However, CIOs in Asia are waiting to see how mature markets, such as the U.S., address security concerns to the satisfaction of client organisations before investing in more cloud technology. What CIOs need to do now is to try to understand all the options in front of them–cloud or otherwise–and see what is best applied to their applications and environments with respect to potential business value.
Talk about the reinvention of CIOs—what does it require and what are its objectives in concrete terms?
The CIOs of today need to be creative, strategic and innovative. In order to make IT part of an organisation’s competitive advantage, the CIO needs to do more than just manage the running of the back office of an organisation and managing data, support functions and corporate systems.

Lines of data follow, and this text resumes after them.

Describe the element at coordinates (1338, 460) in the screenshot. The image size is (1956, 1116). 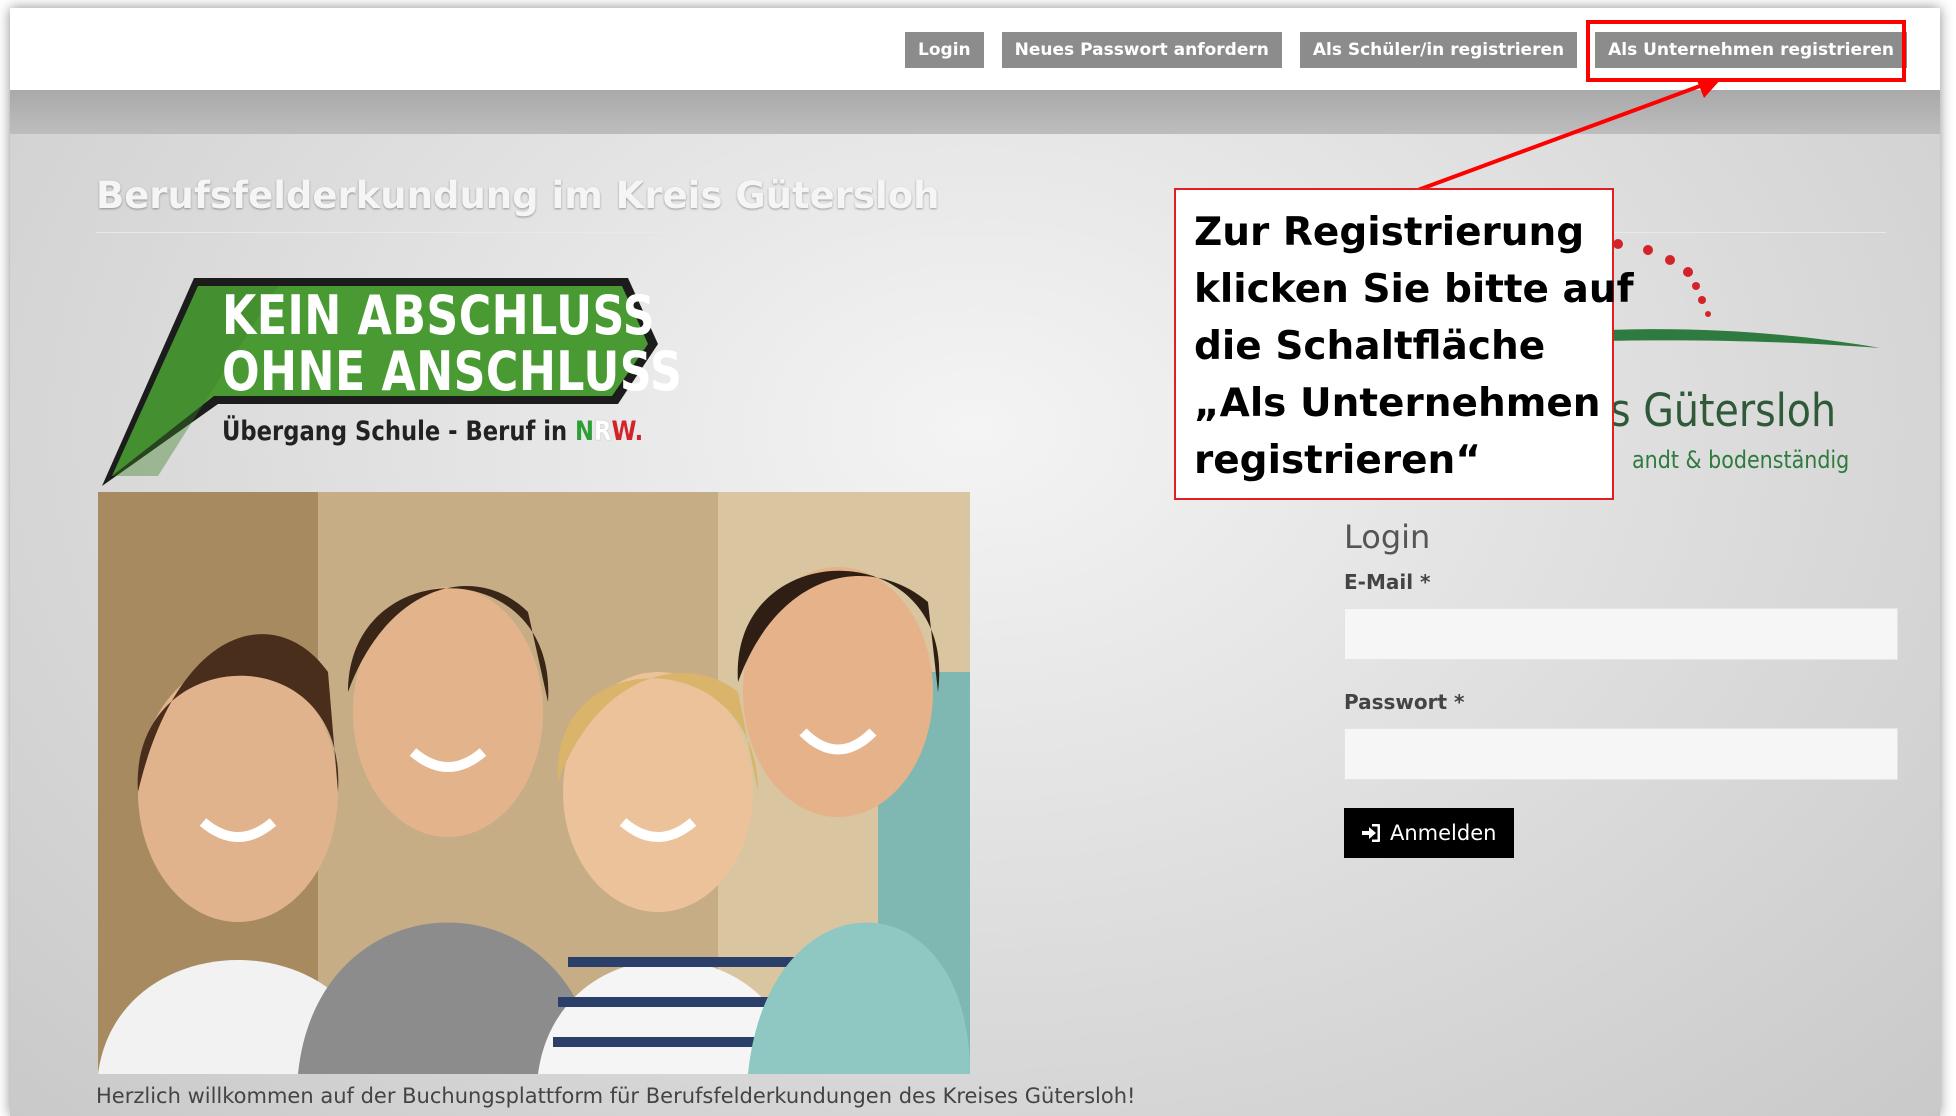
I see `callout-line: registrieren“` at that location.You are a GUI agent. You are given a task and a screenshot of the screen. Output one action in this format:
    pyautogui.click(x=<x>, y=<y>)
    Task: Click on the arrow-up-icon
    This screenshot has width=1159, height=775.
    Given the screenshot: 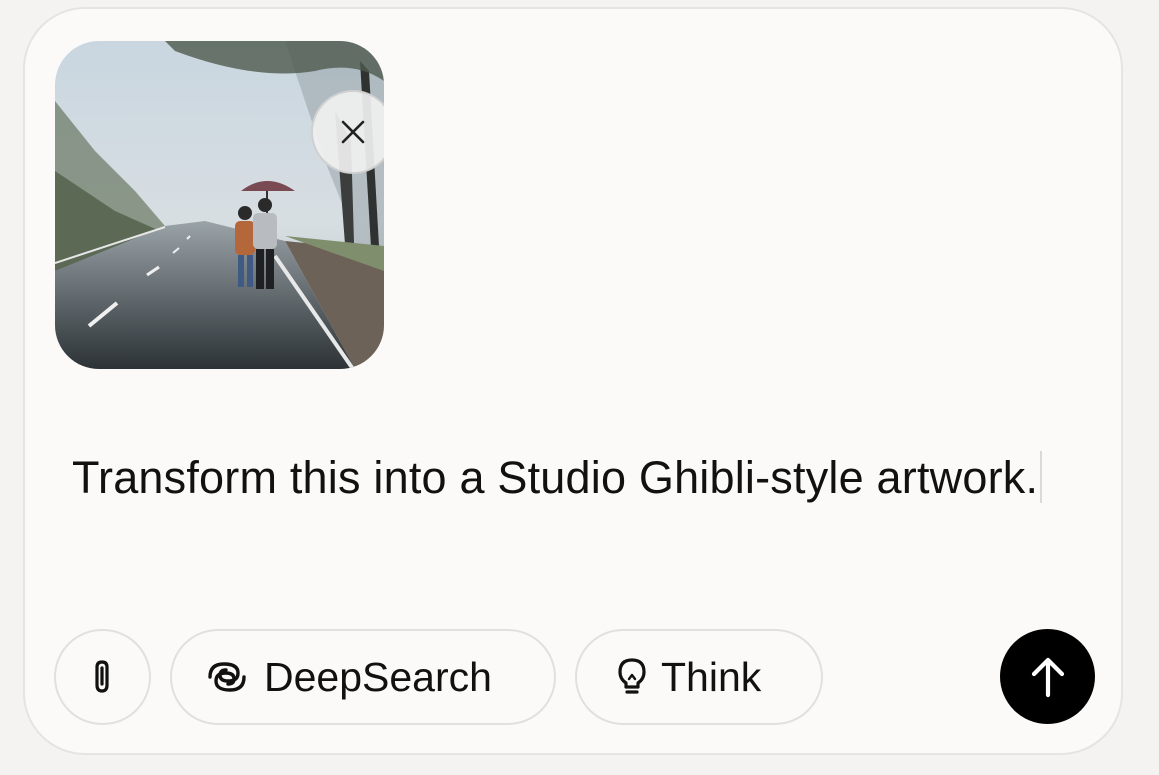 What is the action you would take?
    pyautogui.click(x=1048, y=677)
    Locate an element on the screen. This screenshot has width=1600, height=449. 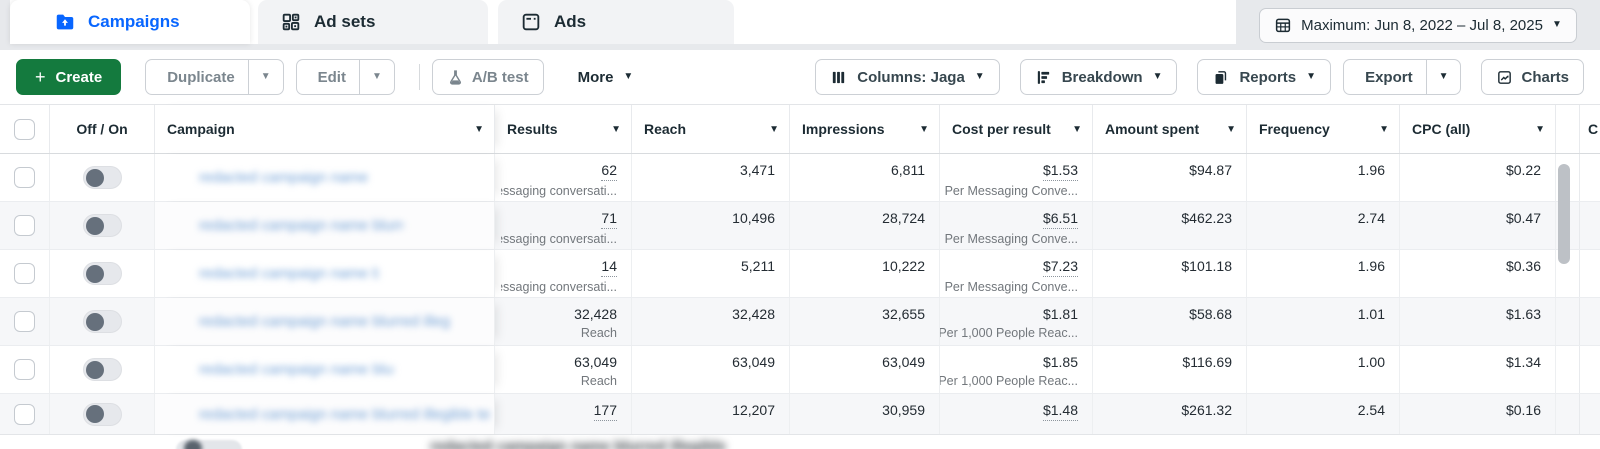
header-amount-spent: Amount spent ▼ is located at coordinates (1170, 129).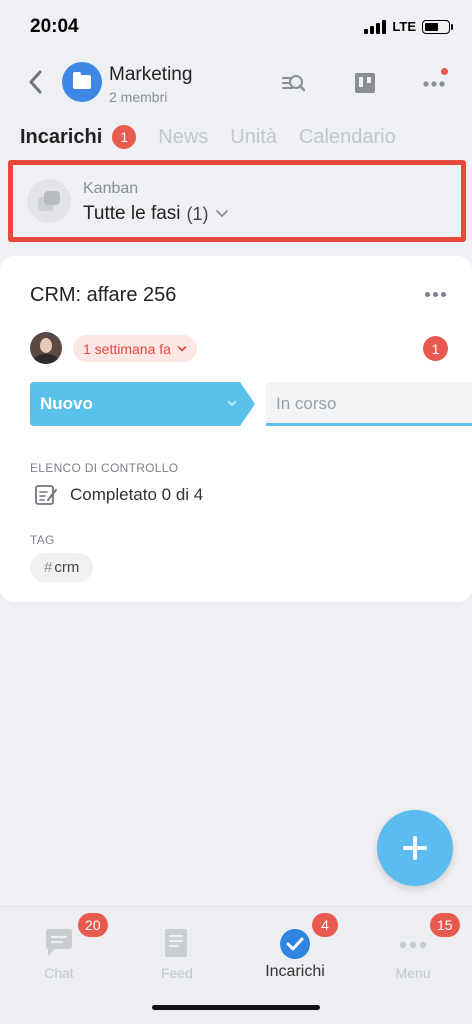 The height and width of the screenshot is (1024, 472). What do you see at coordinates (292, 83) in the screenshot?
I see `search-tasks-icon` at bounding box center [292, 83].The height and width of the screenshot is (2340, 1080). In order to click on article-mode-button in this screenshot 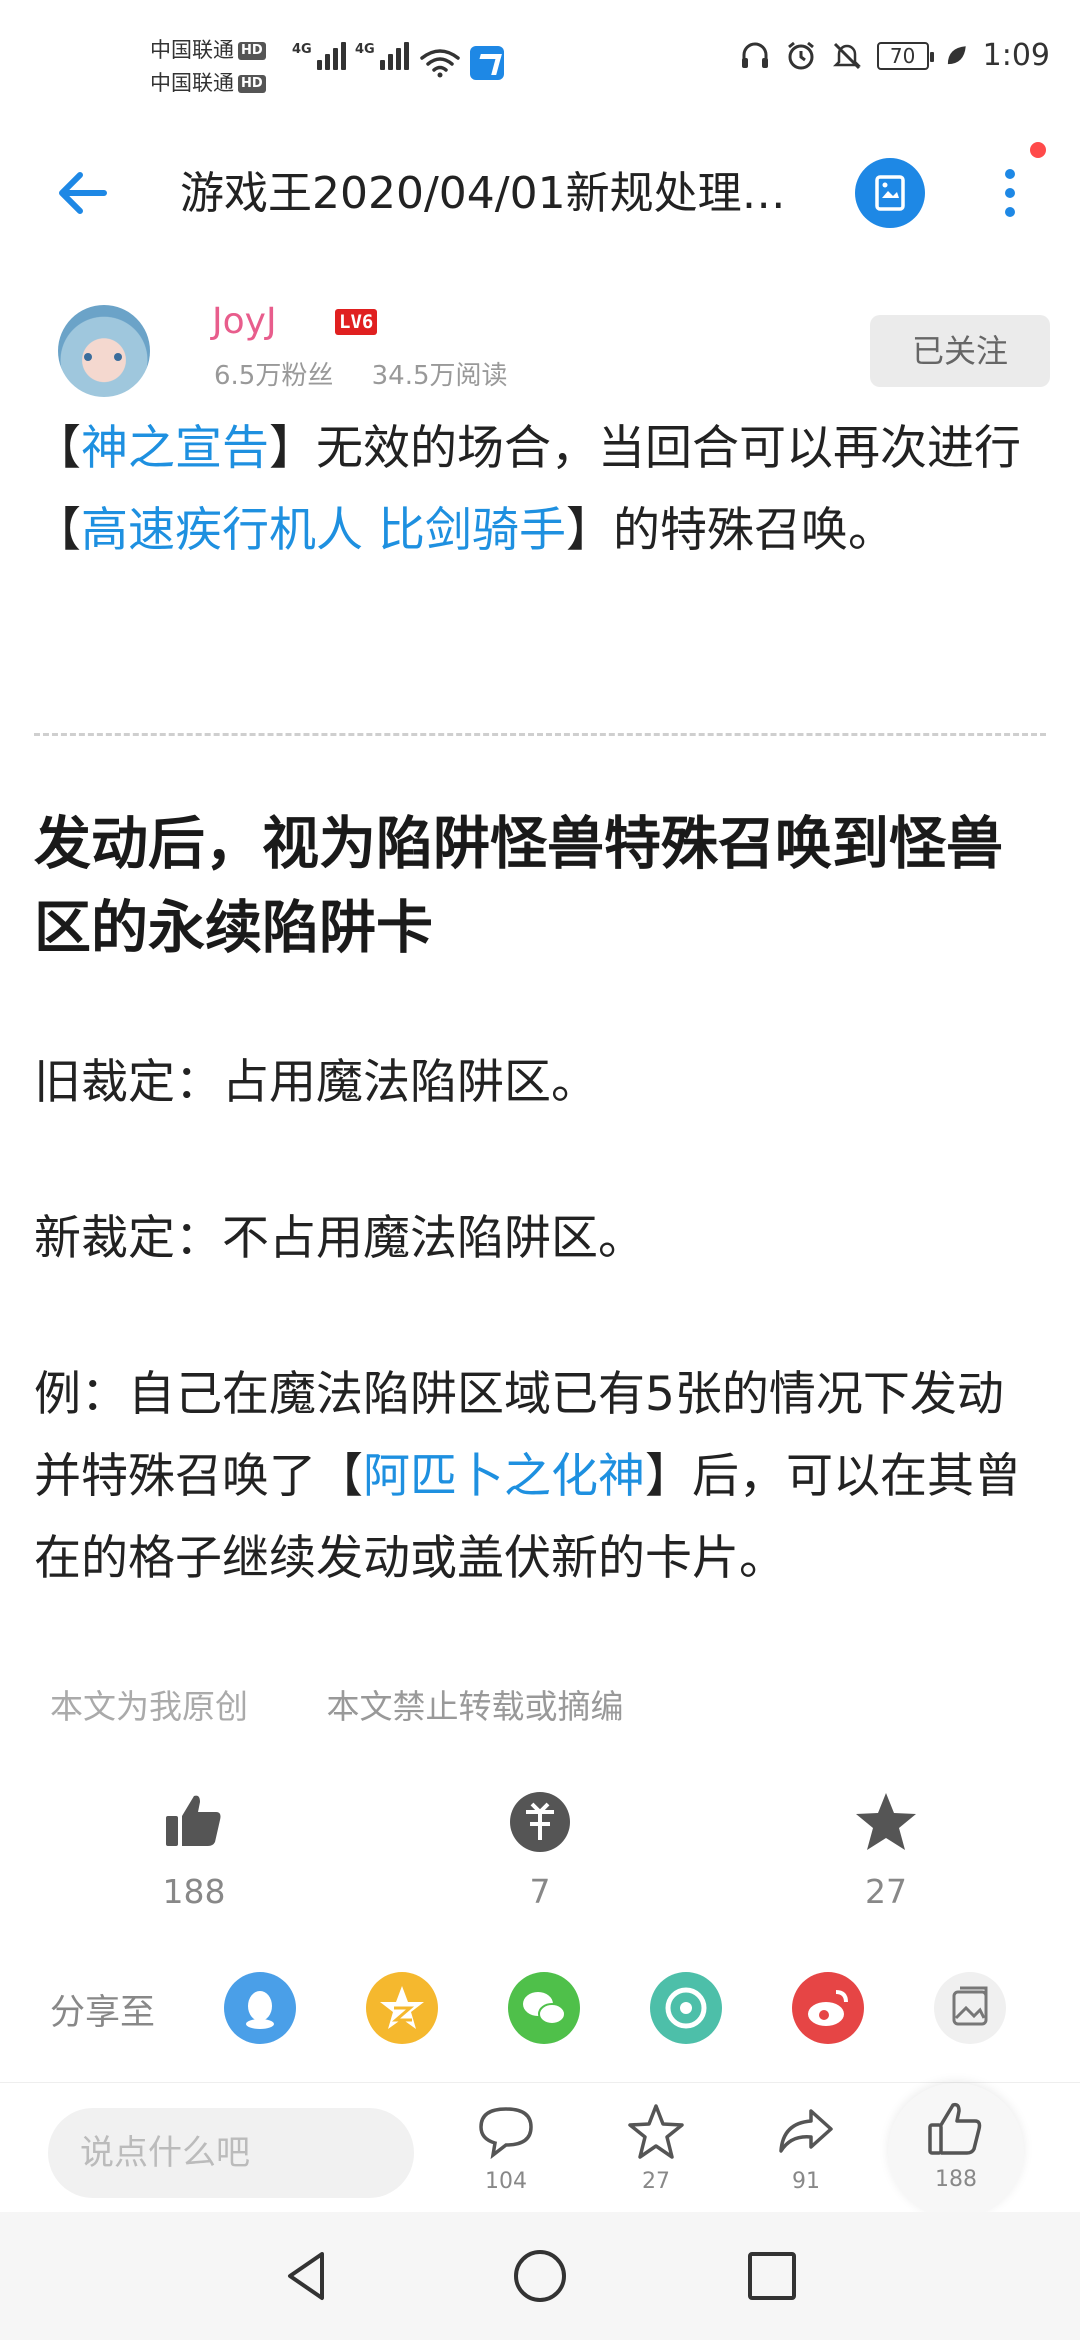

The CIO’s role will be less about hands-on technology management and more about bringing together business and IT governance. At the same time, non-technical executives and managers will become more deeply involved in technology.
For CIOs to prepare for the changing role, they must:-
* Stay current with emerging technologies: CIOs today are expected to be strategic leaders that reshape business processes and strategies. In order for that to happen, CIOs need to stay current with new emerging technologies that will help drive innovation and have positive impact on the organisation.
* Be innovative: CIOs need to analyse business priorities for the coming generation and understand the needs of CEOs and other business leaders who are pushing for growth. From there, CIOs will be able to determine the required level of strategic IT support and create an overall strategy and IT architecture that will fulfill those needs.
* Bridge generation gaps: having people skills are vital to today's CIO. As the baby boomers get ready to retire, the CIOs will have to figure out a way to create a smooth transition for knowledge transfer from that generation to the emerging generation C—people who grew up in a connected and collaborative environment and whose use of technology may be different from those of their predecessors.
What's your forecast for the state of the CIO in the next 12-24 months?
The transition to the dynamic IT supply chain could take CIOs on several paths depending on their IT portfolio, industry and even country. The cloud promises a profound change but even a revolution can take a long time with a company that is not committed to this transition.
The mindset of the organisation and its approach towards embracing new models, such as cloud computing, is creating a paradigm shift in the way IT organisations are run.
At the end of the day, if the CIO understands the benefits that the cloud can bring to the organisation and to his or her own position, the CIO will then advance into a more strategic role of a business enabler.